Is DPoS better than the alternatives?

Delegated Proof of Stake is a consensus mechanism used by blockchains for validating transactions and creating blocks. It uses a group of trusted nodes to do this kind of work, and they are voted in and out by the stakeholders. While DPoS networks have many advantages, it is worth noting that there is no universally superior consensus mechanism. It's better than its predecessors in numerous areas, but it still has flaws of its own.

FAQs

How does delegated proof of stake work?

Delegated Proof of Stake requires its stakeholders to vote in validators which will then verify transactions. If they perform well, they are rewarded and get to stay. If they perform poorly, they get replaced through a community vote.
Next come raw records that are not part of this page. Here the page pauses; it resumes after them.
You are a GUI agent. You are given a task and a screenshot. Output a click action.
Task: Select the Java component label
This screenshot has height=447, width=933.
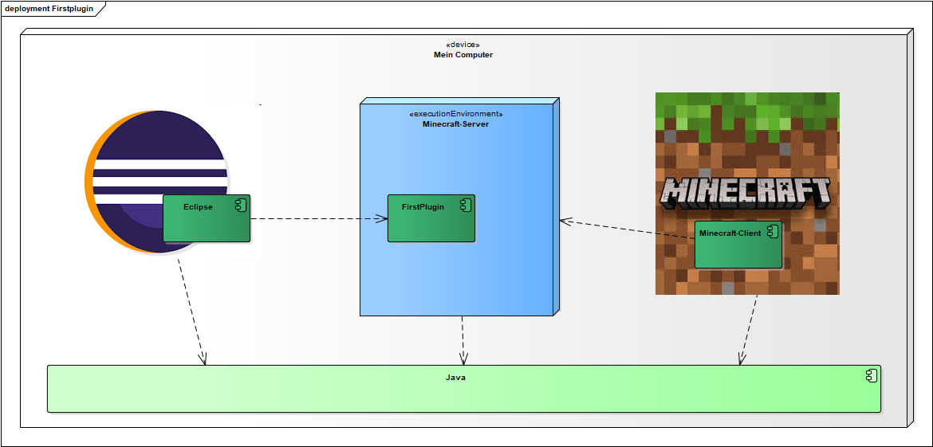pos(455,378)
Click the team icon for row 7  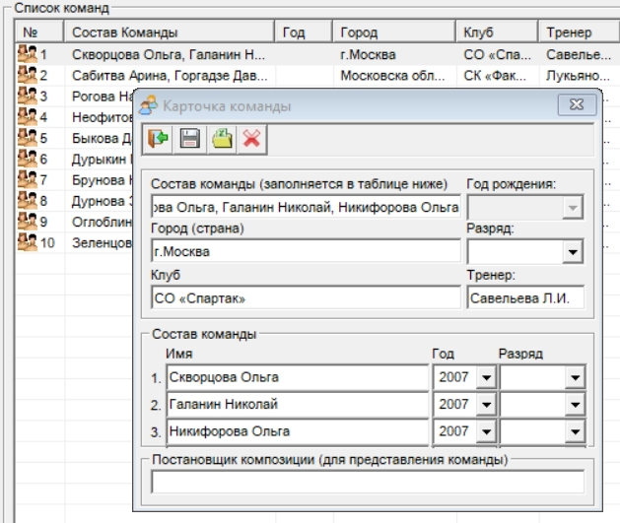click(x=32, y=178)
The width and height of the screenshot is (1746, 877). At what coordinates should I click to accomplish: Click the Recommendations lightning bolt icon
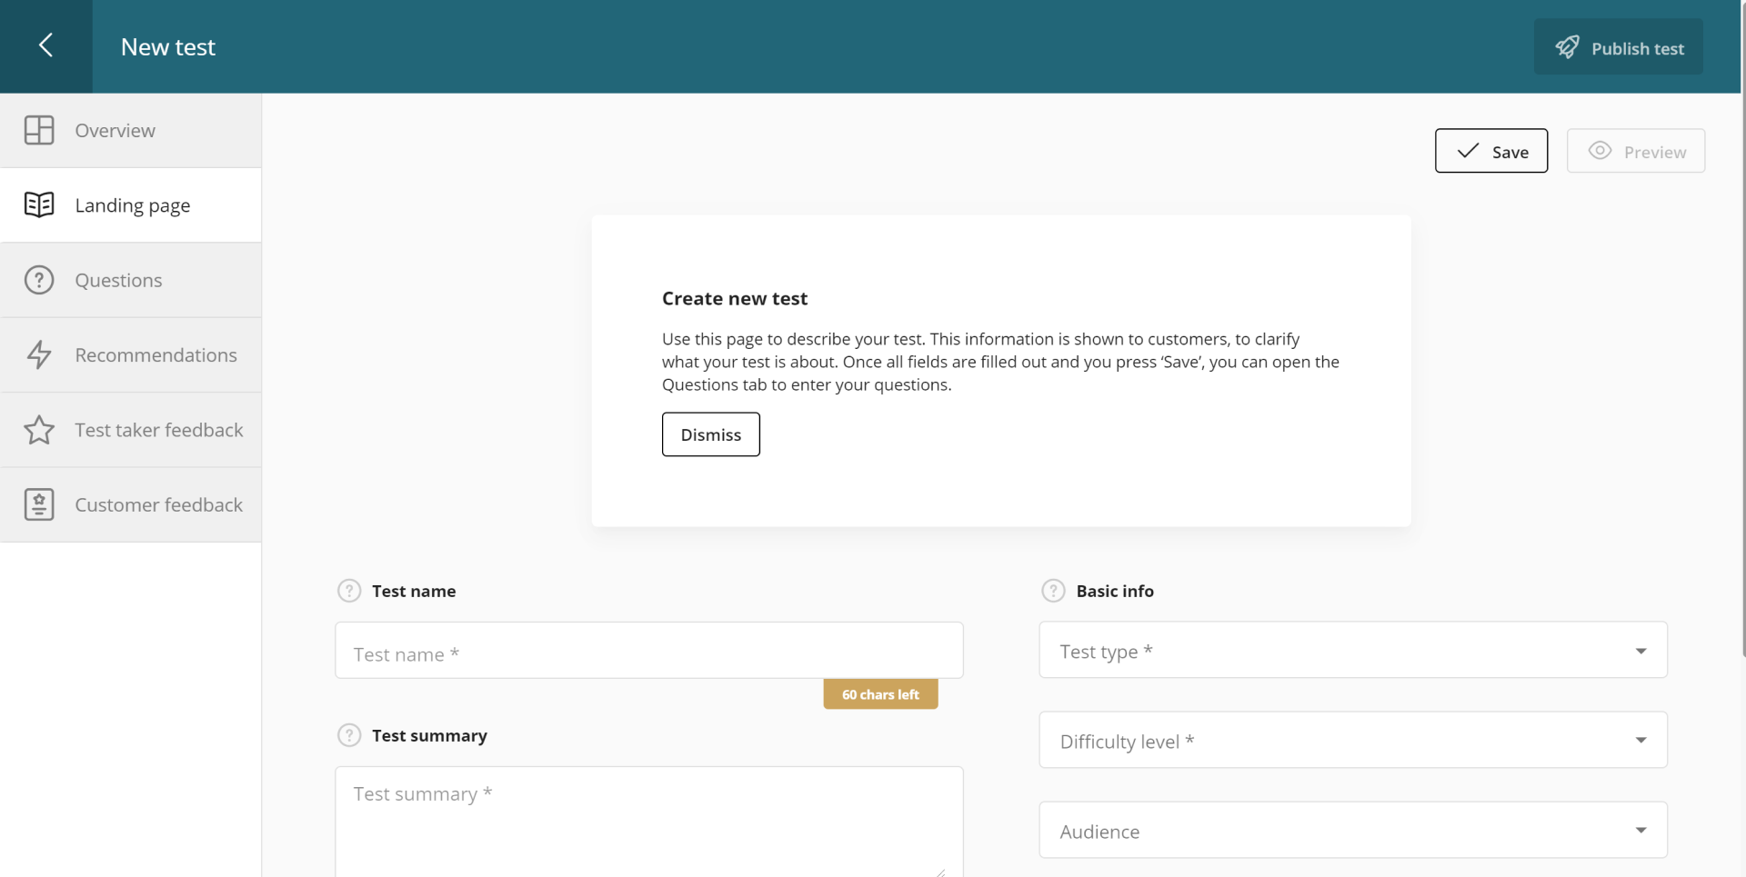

Is ethereum delegated proof of stake?

No, Ethereum started with a Proof-of-Work, then switched to Proof-of-Stake to resolve scalability issues. However, it has never used DPoS. Whether it might change again in the future is unknown, but for now, it uses PoS.

What are examples of DPoS?

Some examples of DPoS include Tron, Cosmos, and EOS. All three projects are known for great scalability and fast networks.

Does Cardano use delegated proof of stake?

Cardano works on a specially designed Proof of Stake (dPOS) called Ouroboros. This consensus algorithm allows its token, ADA, to be sent and received quickly and securely. As such, it provides greater safety for smart contracts of Cardano's blockchain.